-- DATA RECORDS follows --
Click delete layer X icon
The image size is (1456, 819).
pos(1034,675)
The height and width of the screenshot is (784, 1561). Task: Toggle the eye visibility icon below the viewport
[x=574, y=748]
-- DATA RECORDS concluded --
- TASK OBJECTIVE: Would you please output every record again, exactly?

- ANSWER FOR THIS EXERCISE:
Click delete layer X icon
The image size is (1456, 819).
pos(1034,675)
The height and width of the screenshot is (784, 1561). Task: Toggle the eye visibility icon below the viewport
[x=574, y=748]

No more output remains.